Japan Ignores Climate Pressure, Eyes New Overseas Coal Units

One of the last countries in the world to support coal-fired generation overseas is considering financing new capacity in Bangladesh.

The Japan International Cooperation Agency said in an email it’s conducting an environmental and social impact assessment for an expansion to the Matarbari power plant. JICA already agreed to finance the first 1.2 gigawatt phase of the project that is scheduled for completion in 2024, but hasn’t decided if it will finance the expansion, which would double the facility’s capacity.

“In spite of difficulties, my government decided to do a survey and research on unit 3 and 4,” Naoki Ito, the Japanese ambassador to Bangladesh, said Thursday during a webinar hosted by the Centre for Policy Dialogue in Bangladesh, referring to the expansion. Changing climate policies have led the country to scrap dozens of plans for new coal plants, he said.

Japan agreed in August to support expanding the Matarbari plant with three additional units planned in a second phase of construction, according to a Japanese government official, who asked not to be identified citing policy. However, Japan hasn’t yet formally committed to providing loans for the second phase, said the official.

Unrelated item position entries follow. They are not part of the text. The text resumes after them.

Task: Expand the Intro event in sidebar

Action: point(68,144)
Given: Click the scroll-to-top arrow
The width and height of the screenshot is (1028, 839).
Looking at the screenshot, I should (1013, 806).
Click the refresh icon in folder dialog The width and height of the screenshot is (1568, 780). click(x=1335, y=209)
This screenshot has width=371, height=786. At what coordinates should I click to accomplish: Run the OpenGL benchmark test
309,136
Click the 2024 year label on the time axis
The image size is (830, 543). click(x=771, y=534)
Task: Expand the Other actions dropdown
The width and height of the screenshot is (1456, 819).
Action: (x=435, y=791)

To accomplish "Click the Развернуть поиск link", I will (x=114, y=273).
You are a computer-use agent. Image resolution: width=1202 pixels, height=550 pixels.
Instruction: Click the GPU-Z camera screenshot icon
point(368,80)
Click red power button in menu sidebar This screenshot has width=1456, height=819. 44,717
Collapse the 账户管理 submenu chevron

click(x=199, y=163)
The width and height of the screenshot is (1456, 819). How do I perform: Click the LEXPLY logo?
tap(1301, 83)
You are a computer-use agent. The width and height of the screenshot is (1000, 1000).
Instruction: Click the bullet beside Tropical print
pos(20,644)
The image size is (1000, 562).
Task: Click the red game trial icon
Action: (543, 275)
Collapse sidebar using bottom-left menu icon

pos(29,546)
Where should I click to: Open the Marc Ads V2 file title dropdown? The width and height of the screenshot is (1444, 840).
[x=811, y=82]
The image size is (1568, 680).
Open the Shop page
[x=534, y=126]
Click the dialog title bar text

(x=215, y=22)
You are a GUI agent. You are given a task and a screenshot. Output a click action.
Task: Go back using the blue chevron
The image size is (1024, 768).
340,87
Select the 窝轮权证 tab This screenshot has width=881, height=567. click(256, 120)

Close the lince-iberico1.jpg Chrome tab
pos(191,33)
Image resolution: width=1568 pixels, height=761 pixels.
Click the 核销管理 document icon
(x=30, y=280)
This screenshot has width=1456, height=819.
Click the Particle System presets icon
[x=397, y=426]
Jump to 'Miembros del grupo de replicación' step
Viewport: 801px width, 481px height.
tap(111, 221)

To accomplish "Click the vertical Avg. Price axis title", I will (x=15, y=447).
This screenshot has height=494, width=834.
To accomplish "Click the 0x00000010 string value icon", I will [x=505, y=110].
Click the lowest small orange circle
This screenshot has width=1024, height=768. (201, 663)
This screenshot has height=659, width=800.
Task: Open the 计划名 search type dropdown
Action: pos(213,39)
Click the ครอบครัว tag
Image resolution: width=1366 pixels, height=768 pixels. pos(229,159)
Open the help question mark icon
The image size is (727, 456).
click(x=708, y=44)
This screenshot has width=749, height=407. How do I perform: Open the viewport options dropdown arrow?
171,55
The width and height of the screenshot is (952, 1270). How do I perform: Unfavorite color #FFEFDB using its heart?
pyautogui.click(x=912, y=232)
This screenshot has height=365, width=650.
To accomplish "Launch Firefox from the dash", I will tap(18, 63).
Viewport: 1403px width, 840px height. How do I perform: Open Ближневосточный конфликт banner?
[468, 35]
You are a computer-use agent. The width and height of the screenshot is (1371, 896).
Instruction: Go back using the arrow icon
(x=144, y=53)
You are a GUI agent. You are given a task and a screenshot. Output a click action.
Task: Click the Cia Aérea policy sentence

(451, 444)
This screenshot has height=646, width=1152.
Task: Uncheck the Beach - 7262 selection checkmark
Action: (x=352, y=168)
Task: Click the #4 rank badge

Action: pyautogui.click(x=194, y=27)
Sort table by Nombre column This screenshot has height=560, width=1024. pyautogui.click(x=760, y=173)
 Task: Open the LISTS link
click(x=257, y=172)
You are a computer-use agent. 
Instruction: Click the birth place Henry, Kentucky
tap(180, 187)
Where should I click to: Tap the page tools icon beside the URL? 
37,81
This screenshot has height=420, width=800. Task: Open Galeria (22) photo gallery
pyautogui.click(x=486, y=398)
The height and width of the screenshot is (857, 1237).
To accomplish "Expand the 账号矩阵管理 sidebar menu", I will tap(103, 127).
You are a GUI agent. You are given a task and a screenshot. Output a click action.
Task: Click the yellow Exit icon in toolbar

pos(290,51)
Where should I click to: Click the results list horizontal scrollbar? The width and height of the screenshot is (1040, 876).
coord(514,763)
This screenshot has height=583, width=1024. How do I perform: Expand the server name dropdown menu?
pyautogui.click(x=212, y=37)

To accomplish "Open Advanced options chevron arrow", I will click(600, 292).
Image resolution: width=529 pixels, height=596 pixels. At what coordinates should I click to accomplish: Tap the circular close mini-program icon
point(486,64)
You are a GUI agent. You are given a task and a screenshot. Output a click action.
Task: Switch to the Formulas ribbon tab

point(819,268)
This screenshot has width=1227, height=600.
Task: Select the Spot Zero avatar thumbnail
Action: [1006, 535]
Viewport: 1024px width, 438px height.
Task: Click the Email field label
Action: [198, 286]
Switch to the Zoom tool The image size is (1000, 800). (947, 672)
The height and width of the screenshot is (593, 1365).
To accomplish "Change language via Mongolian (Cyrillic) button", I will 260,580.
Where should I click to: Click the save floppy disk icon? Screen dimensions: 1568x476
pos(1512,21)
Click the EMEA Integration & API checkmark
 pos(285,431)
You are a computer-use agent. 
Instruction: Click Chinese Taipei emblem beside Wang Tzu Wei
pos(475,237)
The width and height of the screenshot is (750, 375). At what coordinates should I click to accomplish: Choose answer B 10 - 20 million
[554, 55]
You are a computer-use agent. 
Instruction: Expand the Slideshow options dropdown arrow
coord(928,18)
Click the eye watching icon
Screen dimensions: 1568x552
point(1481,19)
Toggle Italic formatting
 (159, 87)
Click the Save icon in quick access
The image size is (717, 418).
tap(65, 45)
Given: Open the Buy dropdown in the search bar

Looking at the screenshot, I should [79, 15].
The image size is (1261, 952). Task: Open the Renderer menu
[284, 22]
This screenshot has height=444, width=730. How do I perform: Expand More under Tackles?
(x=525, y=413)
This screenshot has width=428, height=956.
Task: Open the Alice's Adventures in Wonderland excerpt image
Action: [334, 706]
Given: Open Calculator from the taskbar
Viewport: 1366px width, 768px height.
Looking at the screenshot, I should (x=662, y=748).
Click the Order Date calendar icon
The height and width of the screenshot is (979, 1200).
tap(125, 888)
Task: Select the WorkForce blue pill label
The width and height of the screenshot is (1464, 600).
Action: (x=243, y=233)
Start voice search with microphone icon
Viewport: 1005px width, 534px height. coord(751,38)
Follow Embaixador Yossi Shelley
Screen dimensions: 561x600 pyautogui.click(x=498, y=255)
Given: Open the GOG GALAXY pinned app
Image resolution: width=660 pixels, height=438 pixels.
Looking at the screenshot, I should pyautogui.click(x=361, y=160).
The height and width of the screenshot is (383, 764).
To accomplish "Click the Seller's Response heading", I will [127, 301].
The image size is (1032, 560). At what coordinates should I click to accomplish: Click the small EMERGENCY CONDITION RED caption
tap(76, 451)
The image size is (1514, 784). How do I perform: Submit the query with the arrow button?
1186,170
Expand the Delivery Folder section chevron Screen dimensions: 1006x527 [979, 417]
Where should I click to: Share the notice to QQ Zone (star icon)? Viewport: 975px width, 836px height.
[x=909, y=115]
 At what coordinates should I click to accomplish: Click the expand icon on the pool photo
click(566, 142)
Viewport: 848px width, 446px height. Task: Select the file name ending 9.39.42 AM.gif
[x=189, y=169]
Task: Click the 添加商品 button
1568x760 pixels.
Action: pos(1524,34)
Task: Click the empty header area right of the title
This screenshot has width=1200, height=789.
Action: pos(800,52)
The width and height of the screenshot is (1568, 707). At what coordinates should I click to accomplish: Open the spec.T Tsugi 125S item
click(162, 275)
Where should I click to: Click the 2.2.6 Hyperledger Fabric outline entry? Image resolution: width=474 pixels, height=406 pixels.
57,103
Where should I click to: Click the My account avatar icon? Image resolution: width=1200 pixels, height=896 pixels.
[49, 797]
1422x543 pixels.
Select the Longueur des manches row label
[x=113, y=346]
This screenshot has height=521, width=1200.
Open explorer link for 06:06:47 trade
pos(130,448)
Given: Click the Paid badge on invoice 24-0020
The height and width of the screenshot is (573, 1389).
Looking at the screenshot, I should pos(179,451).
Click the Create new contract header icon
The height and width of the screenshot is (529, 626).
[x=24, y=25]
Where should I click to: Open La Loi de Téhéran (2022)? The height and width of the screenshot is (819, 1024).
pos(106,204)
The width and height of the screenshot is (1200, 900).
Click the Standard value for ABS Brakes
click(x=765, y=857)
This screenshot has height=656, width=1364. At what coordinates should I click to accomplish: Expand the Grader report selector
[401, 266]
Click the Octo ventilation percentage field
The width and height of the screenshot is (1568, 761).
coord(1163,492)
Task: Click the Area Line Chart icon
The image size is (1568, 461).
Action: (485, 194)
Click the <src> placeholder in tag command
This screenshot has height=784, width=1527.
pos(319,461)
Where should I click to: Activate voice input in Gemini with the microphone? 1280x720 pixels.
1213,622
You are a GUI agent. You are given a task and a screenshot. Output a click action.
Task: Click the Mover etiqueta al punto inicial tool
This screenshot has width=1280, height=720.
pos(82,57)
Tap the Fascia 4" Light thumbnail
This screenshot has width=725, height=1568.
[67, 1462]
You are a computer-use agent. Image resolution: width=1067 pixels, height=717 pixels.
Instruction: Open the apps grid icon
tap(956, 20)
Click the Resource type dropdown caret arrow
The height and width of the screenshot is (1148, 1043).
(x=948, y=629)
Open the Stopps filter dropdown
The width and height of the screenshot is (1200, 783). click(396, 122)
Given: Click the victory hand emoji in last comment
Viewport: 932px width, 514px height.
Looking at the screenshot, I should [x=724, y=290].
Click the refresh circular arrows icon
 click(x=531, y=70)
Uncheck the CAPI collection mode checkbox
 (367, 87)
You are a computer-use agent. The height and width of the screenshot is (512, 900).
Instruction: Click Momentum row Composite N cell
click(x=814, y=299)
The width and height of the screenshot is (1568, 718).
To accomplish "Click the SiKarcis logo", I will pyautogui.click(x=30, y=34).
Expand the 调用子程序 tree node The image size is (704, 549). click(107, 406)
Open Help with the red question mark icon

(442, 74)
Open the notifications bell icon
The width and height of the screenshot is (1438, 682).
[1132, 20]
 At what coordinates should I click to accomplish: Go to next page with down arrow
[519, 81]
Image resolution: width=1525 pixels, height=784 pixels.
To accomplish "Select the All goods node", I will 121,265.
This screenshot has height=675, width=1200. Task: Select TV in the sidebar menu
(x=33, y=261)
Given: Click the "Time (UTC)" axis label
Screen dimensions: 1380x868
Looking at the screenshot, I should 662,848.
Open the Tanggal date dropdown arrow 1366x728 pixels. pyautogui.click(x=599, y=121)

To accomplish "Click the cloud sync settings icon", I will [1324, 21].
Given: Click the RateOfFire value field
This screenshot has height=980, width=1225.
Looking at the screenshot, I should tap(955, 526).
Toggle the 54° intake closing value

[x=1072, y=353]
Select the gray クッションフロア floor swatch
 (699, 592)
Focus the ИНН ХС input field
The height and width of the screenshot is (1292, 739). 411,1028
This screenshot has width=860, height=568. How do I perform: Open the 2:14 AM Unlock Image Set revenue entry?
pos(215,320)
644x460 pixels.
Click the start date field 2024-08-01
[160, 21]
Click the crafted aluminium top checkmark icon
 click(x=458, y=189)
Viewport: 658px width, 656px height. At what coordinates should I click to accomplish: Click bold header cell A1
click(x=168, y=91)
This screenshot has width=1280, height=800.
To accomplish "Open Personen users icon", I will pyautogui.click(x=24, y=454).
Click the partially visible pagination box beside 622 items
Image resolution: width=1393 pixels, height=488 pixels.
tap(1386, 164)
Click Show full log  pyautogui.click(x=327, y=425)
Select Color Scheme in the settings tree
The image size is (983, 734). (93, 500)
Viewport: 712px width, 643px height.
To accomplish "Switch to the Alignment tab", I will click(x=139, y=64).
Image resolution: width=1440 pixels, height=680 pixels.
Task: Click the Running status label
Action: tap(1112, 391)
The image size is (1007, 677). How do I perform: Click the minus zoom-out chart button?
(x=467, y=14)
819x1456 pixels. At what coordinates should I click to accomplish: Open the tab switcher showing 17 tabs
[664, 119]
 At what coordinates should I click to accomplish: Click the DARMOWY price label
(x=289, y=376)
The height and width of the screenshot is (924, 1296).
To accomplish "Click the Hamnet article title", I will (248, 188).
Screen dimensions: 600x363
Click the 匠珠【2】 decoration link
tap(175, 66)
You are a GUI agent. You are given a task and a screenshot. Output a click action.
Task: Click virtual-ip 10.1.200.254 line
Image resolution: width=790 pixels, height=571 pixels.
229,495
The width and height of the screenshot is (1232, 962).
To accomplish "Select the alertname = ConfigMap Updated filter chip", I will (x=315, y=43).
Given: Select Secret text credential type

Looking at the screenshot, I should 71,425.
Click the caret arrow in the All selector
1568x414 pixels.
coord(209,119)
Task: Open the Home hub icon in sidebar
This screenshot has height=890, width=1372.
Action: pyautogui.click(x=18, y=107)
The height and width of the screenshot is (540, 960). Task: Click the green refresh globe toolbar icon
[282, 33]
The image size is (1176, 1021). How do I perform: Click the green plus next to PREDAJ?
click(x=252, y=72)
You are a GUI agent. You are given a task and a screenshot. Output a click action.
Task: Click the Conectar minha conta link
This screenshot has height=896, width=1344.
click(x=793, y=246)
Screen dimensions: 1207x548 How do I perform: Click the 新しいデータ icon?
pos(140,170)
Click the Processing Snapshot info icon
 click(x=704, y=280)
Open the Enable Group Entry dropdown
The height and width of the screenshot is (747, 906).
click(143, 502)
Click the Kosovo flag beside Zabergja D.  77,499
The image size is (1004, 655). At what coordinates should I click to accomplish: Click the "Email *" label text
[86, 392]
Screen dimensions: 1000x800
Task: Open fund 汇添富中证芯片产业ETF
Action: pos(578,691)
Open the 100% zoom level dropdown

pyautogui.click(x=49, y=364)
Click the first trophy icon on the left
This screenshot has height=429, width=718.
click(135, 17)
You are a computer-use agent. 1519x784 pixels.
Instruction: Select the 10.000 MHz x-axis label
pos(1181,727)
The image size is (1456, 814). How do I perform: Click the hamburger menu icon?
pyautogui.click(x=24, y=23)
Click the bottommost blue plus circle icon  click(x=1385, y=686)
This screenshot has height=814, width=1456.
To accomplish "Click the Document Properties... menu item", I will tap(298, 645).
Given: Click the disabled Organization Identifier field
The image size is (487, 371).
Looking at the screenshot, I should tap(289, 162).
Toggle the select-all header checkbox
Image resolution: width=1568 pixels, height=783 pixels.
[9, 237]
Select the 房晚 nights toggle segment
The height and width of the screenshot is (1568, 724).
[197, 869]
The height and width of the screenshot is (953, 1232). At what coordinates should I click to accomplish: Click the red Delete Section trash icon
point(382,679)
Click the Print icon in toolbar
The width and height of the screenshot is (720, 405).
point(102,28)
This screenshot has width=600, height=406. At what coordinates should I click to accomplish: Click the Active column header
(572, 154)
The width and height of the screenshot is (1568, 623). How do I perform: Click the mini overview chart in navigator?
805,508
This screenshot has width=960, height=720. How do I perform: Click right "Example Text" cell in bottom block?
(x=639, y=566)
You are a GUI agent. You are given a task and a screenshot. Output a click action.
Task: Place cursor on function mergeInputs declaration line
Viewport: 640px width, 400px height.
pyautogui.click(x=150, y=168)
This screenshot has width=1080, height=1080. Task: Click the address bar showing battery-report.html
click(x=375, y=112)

Institutions providing financing for coal-fired generation are under increasing pressure from investors to exit the sector amid fears that the facilities will become stranded assets that pose financial risk, as governments seek to decarbonize economies.

JICA’s decision whether to finance the Matarbari expansion won’t impact its credit rating as long as it is tied to the Japanese government, said Atsushi Moriya, an analyst with Rating And Investment, which rates JICA AA+. JICA is a government agency that provides overseas aid in developing countries.

The expansion may prove awkward for Prime Minister Yoshihide Suga, who has pledged to make Japan carbon neutral by 2050. While the country has tightened conditions for participation in overseas coal projects, it has left the door open to new plants if recipient countries commit to long-term decarbonization and support only the highest-efficiency plants.

Japan Bank for International Cooperation Governor Tadashi Maeda said earlier this month that the state-run lender has no immediate plans to finance any new coal-power projects. JBIC in December agreed to provide about $636 million worth of project financing for the Vung Ang 2 plant in central Vietnam.

Japan’s commercial banks, including Mizuho Financial Group Inc. and Mitsubishi UFJ Financial Group Inc., have pledged to phase out coal power financing amid pressure from environmental groups and investors.